It is also applying technologies to address soil fertility and the distribution of free fertilisers to farmers.
‘The major focus of COCOBOD’s management is to ensure that farmers have enough access to free quality planting materials and develop the capacity of the youth to accept cocoa farming as a profession,” he stated.
The executive secretary of KKFU, Mr Appau Mensah Abrampah, said despite the fall in sales of Fairtrade since 2014 the National Executive Council had approved bonus payment of GH¢3,439,155 for this year.
It represents an increase of GH¢725, 962 from last year’s bonus payment to about 60,000 registered members.
As part of measures to stamp out child labour in the cocoa industry, KKFU has instituted a five-year plan started in 2014 to address the menace which is gradually jeopardising the future of children in cocoa growing areas.
It has also put adequate measures in place to encourage adult literacy especially for women farmers in Kuapa Kokoo.

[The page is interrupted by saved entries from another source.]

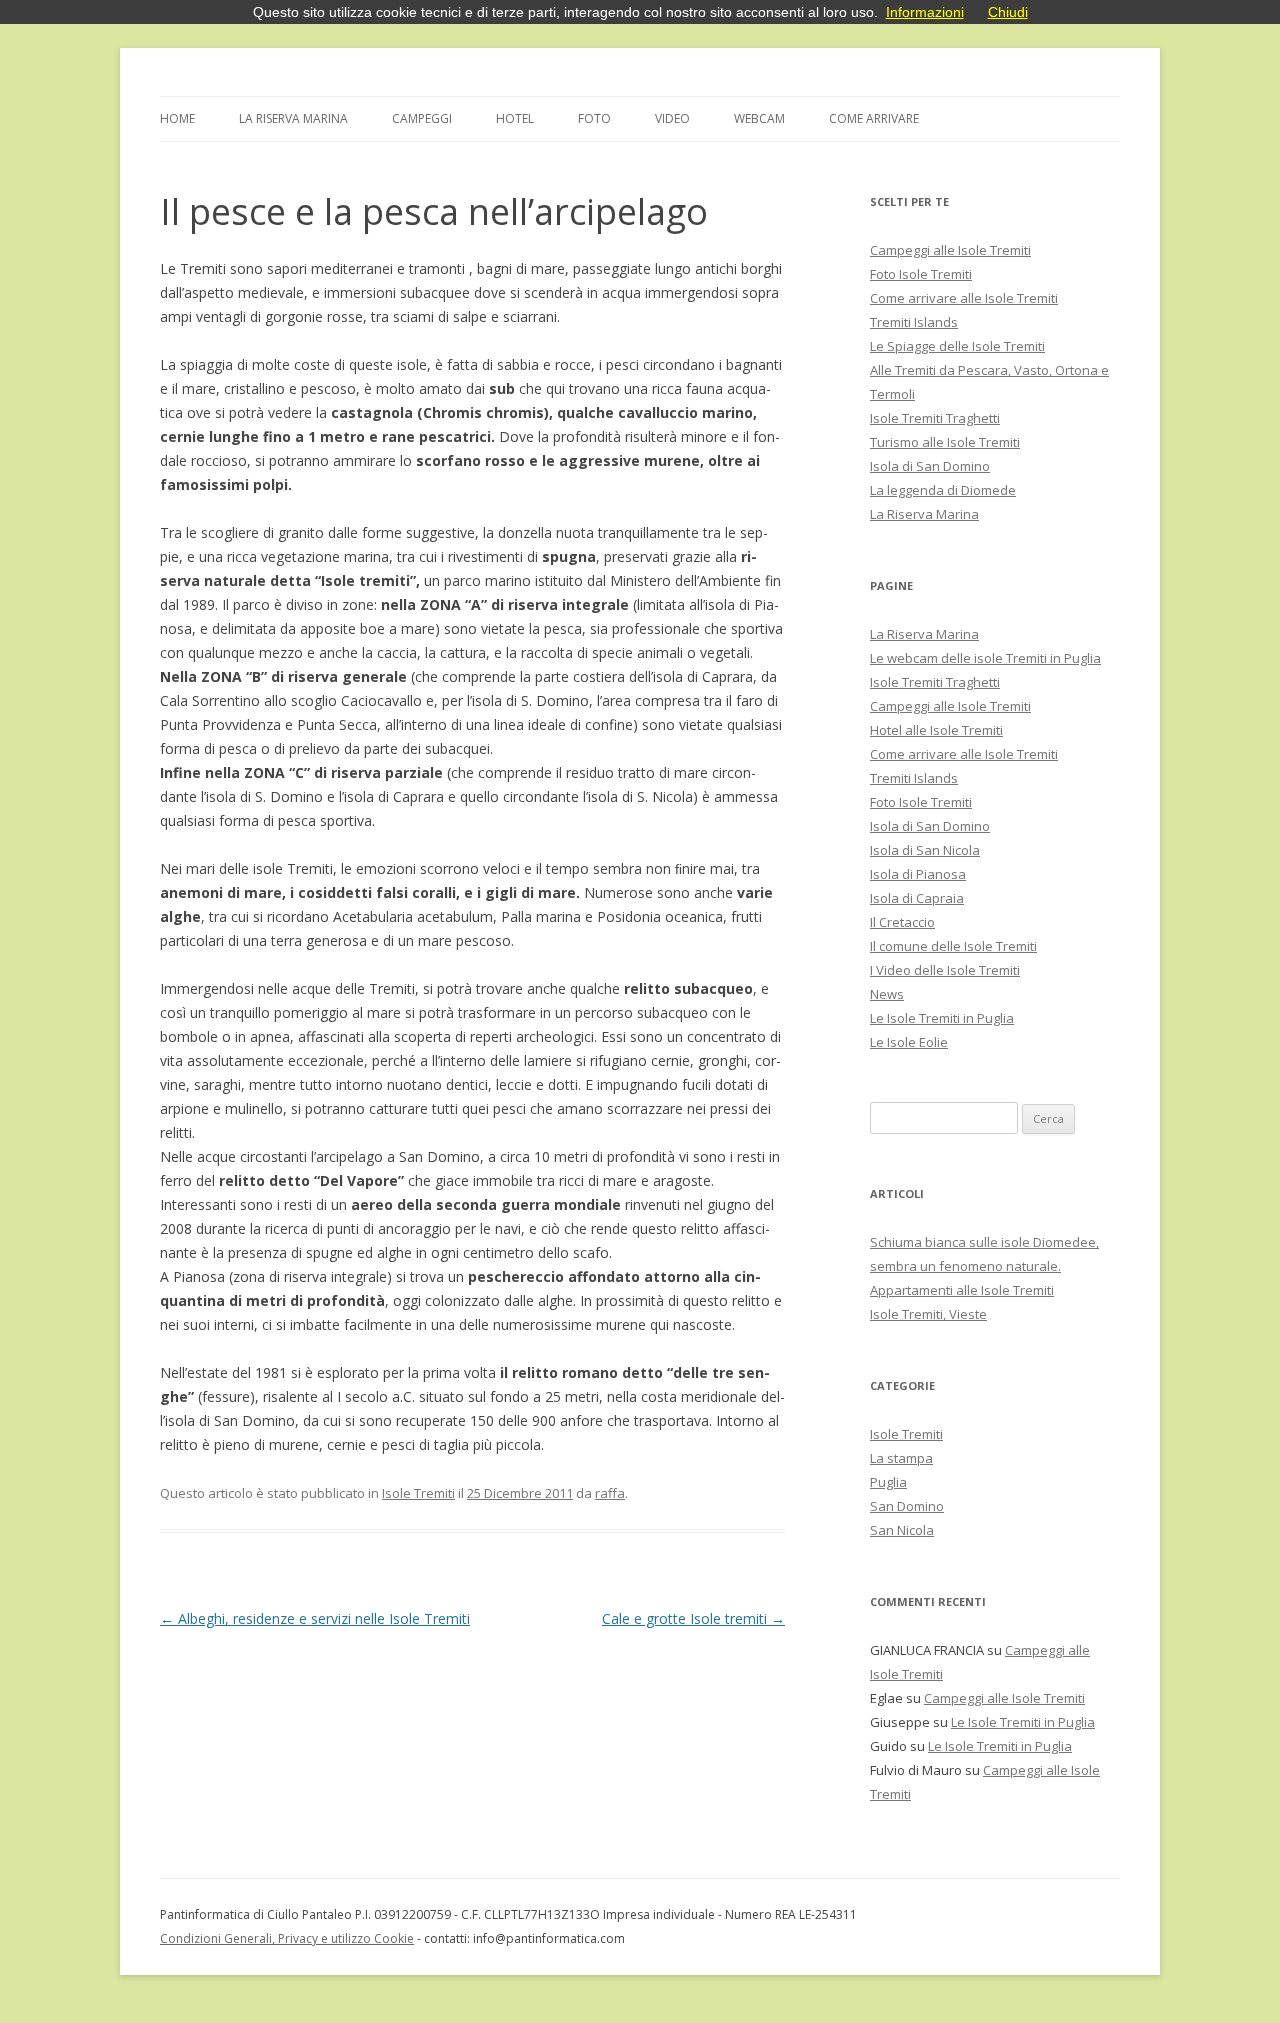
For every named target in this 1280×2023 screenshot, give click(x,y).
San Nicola (902, 1530)
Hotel (515, 118)
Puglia (888, 1482)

Already the Millennium Promise Alliance, a USA-based NGO, and the Union have cut sod for the construction of Africa’s first-ever Tele-Agric Consultation Centre in Kumasi.
The centre, which is expected to be ready in three months, will serve as an information hub that provides timely and relevant information to farmers.
The Operations Manager of Kuapa Kokoo Limited, the marketing company of the union, Mr Kofi Topen, announced that work was also progressing to put up a 500-ton capacity depot and residence at Asamankese in the Eastern Region and Assin Breku in the Central Region respectively. The project is expected to be completed by February next year.